§ DIRECTIONS FOR THIS TASK
Go through the records and report each line in which the word "screenshot" occurs.
BEGIN WORKING DATA
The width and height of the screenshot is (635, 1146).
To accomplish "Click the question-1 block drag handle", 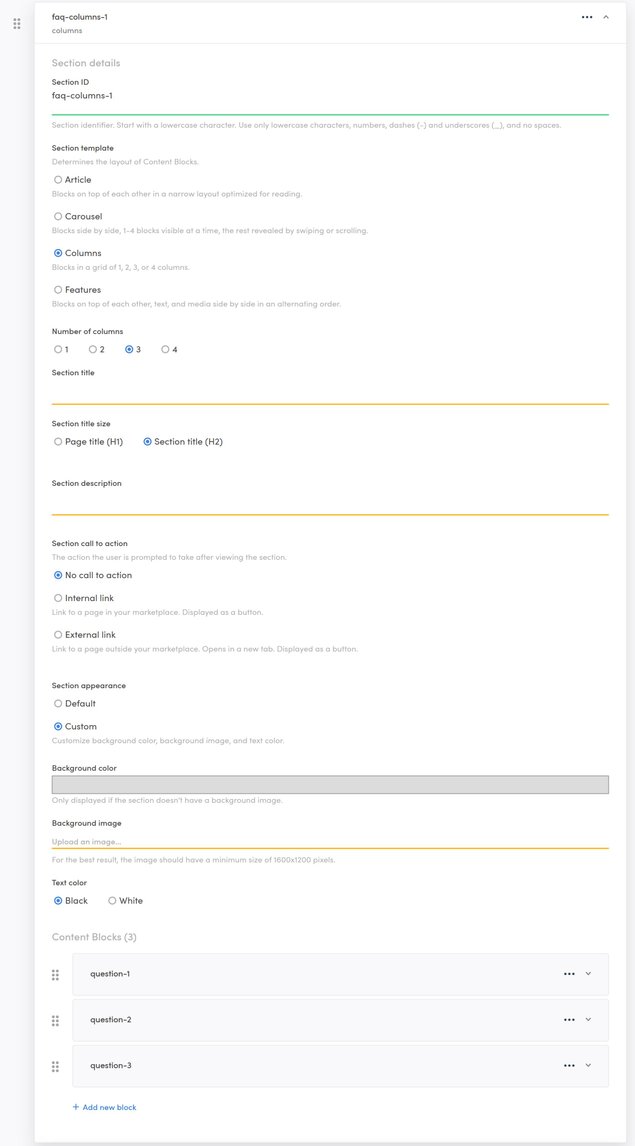I will click(56, 975).
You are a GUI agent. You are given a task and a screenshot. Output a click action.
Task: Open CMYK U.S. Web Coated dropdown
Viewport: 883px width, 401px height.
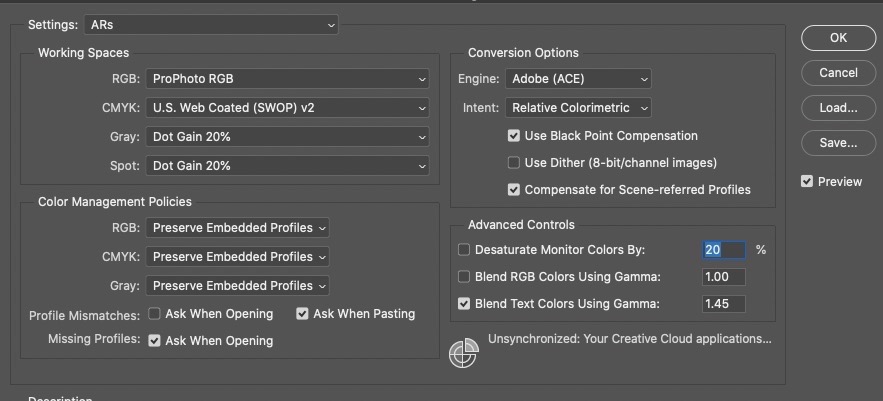pos(287,108)
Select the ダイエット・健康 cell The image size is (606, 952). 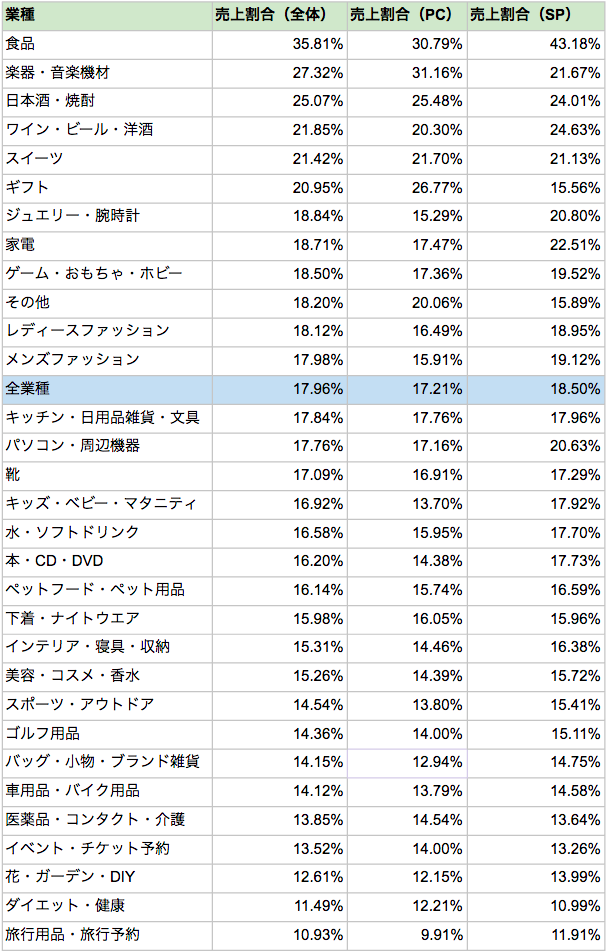click(x=107, y=906)
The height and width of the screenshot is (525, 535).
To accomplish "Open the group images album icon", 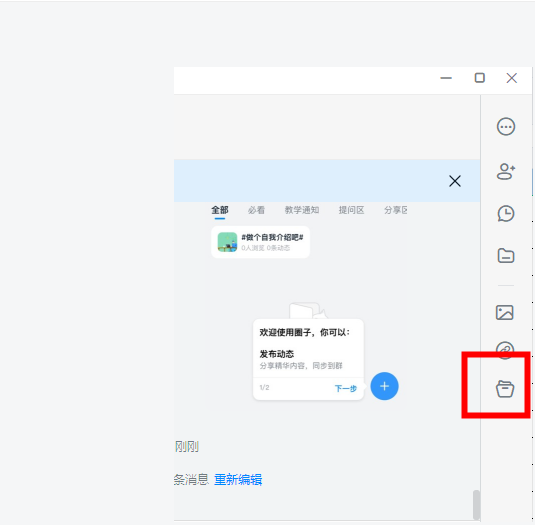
END WORKING DATA
§ RESULT BELOW
The width and height of the screenshot is (635, 1146).
You are a GUI agent. You are given a task and a screenshot. Output a click action.
The height and width of the screenshot is (525, 535).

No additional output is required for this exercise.